Um importante problema de métodos é o de natureza das regras que descrevem as operações
que constituem o processo de produção dos textos analisados. Dissemos que as distâncias inter-
textuais, para serem relevadas, devem ser sistemáticas e regulares. O que esses adjetivos querem dizer
realmente?
A regularidade concerne à estabilidade temporal das regras. Trata-se então de regras
permitindo caracterizar uma certa produção textual para um período determinado. A amostra serve,
desse ponto de vista, de controle. No nosso campo, como já dissemos, o período é de dez anos. É
evidentemente bem difícil justificar teoricamente um tal critério quantitativo; de outro lado, esse
critério vai variar segundo o tipo de textos estudados e segundo a natureza das condições tomadas em
consideração. O período escolhido (1960-1970) corresponde à aparição e à consolidação do tipo
"burguês" de semanários na Argentina.
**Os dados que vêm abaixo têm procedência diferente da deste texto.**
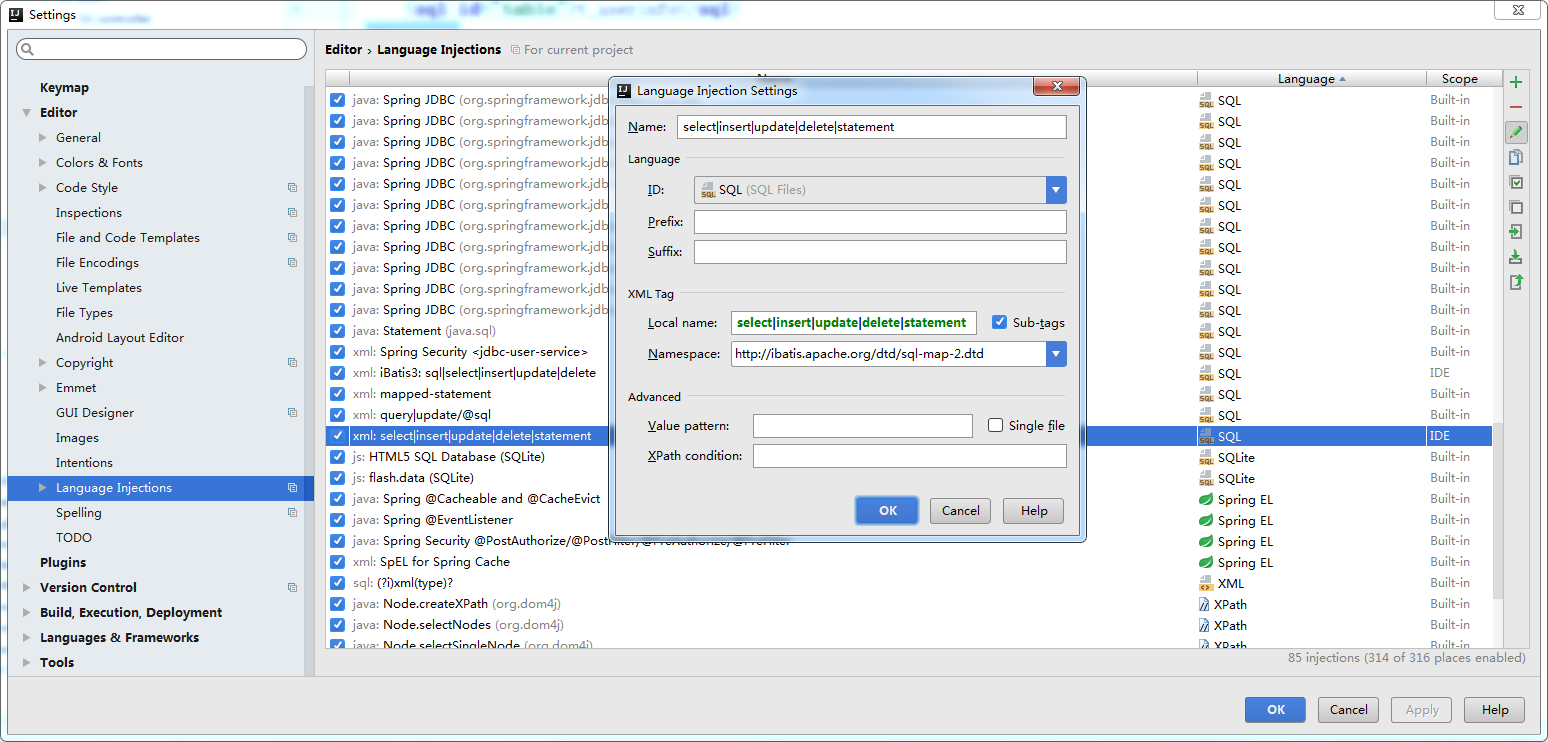Open the Language ID dropdown showing SQL
Screen dimensions: 1548x742
(x=1056, y=189)
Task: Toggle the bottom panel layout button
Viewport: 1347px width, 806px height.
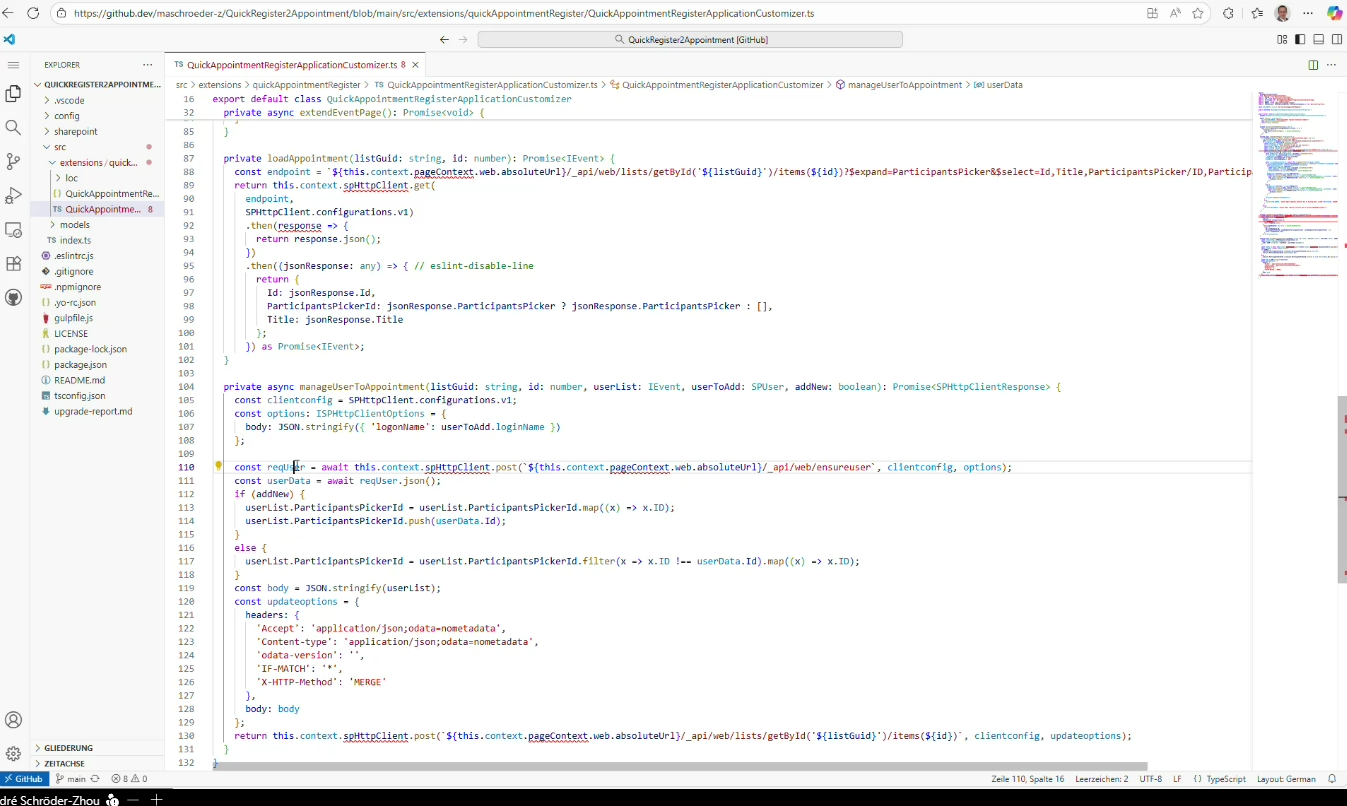Action: click(1318, 40)
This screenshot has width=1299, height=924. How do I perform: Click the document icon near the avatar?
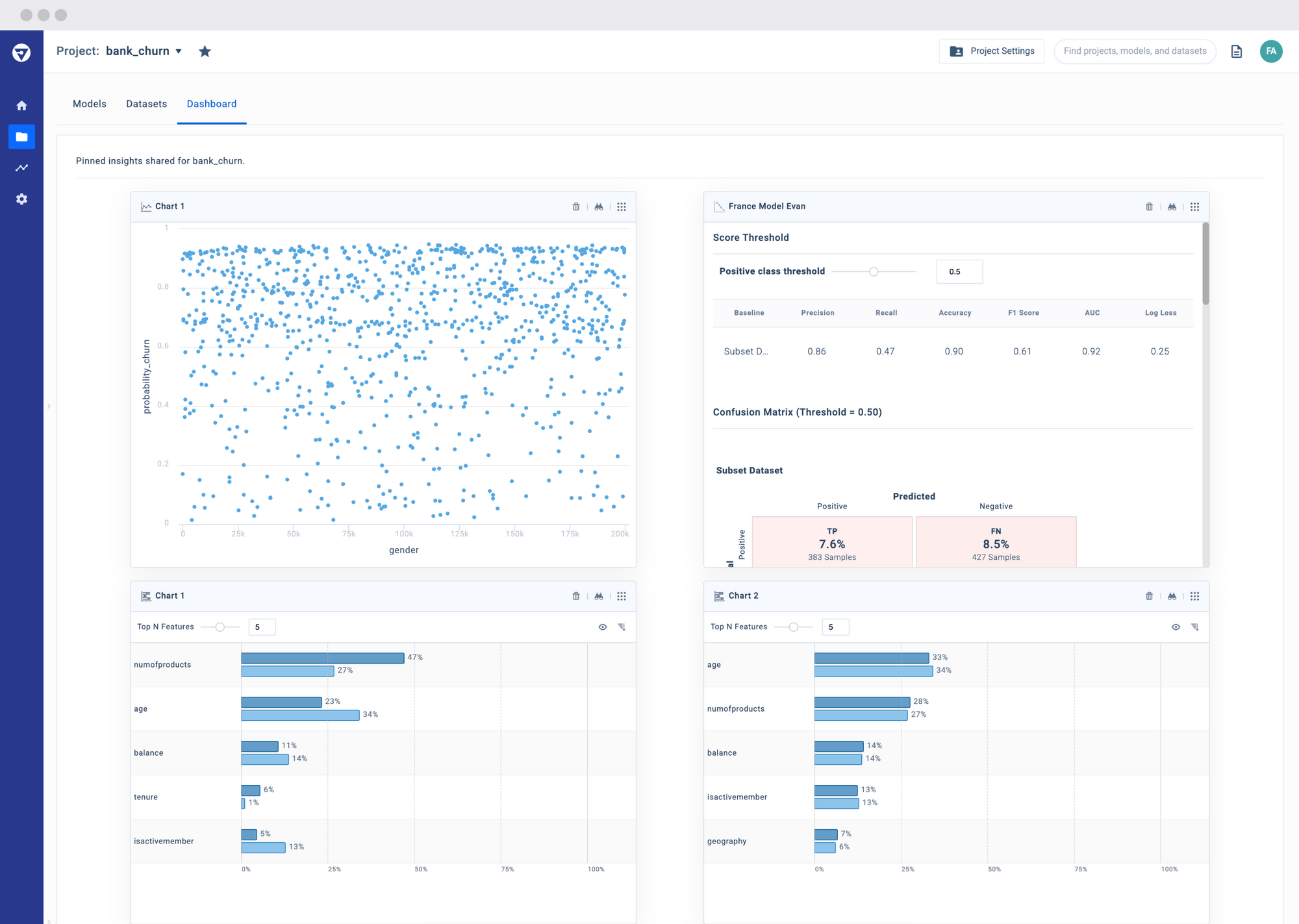point(1237,51)
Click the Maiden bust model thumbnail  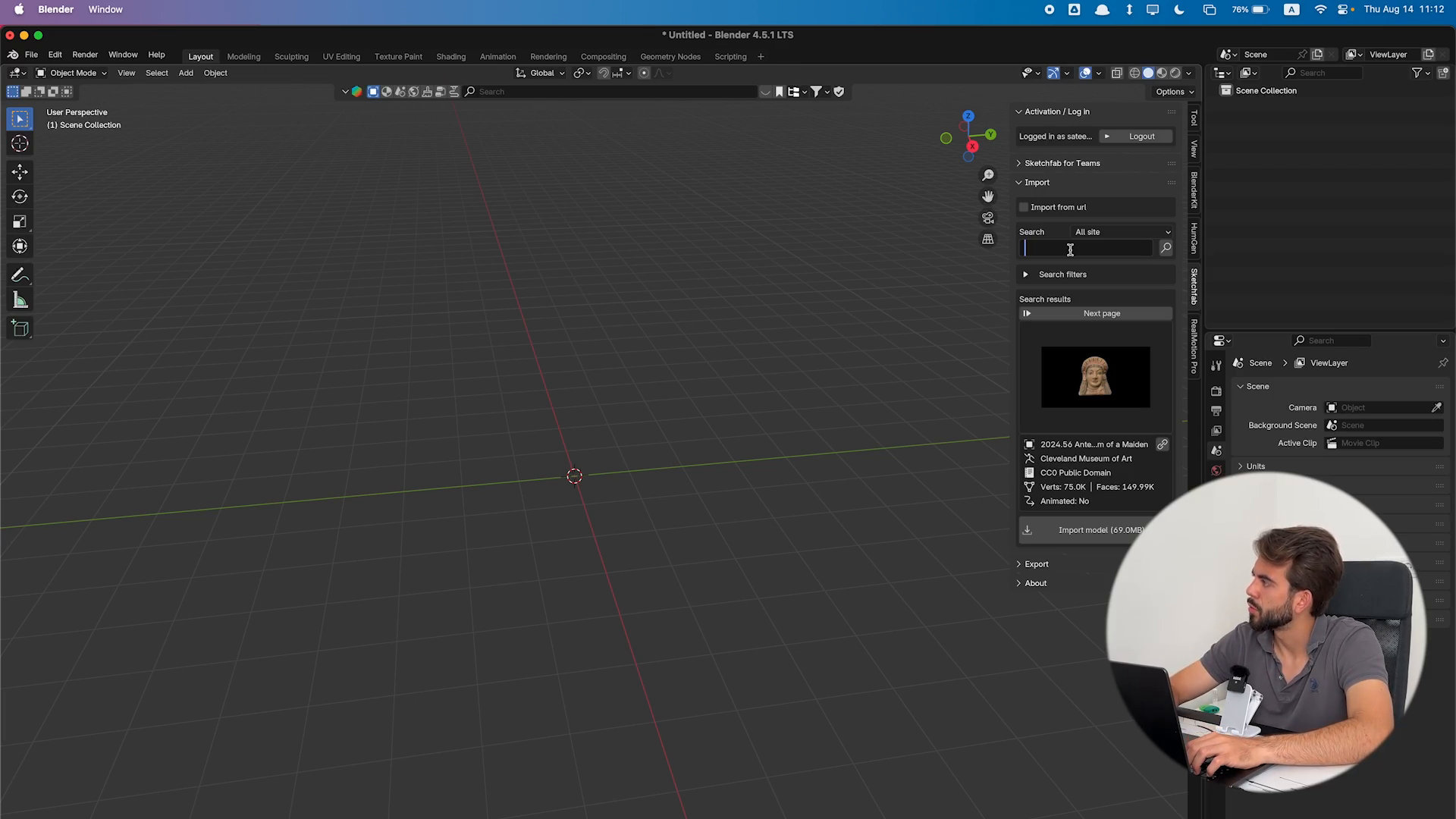pos(1095,377)
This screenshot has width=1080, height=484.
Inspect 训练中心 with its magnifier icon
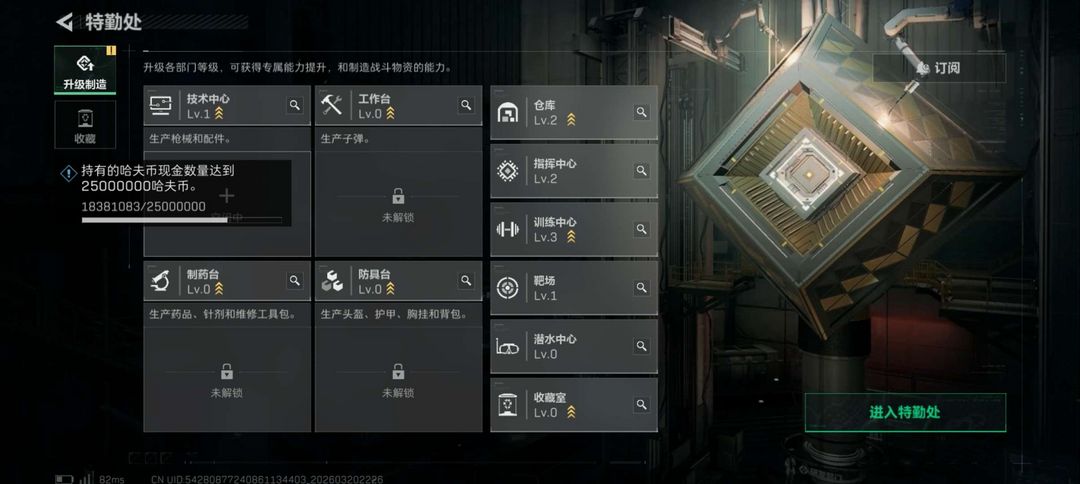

As decisões concernindo ao período de "controle" para
verificar a regularidade das regras de produção (isto é, para poder dar-lhes estatuto de verdadeira regra
de produção) resultam, como vemos, de uma combinação de critérios que decorrem e do tipo de texto
estudado e da história desses textos.
O critério de sistematicidade é, ao mesmo tempo, importante e muito difícil de definir.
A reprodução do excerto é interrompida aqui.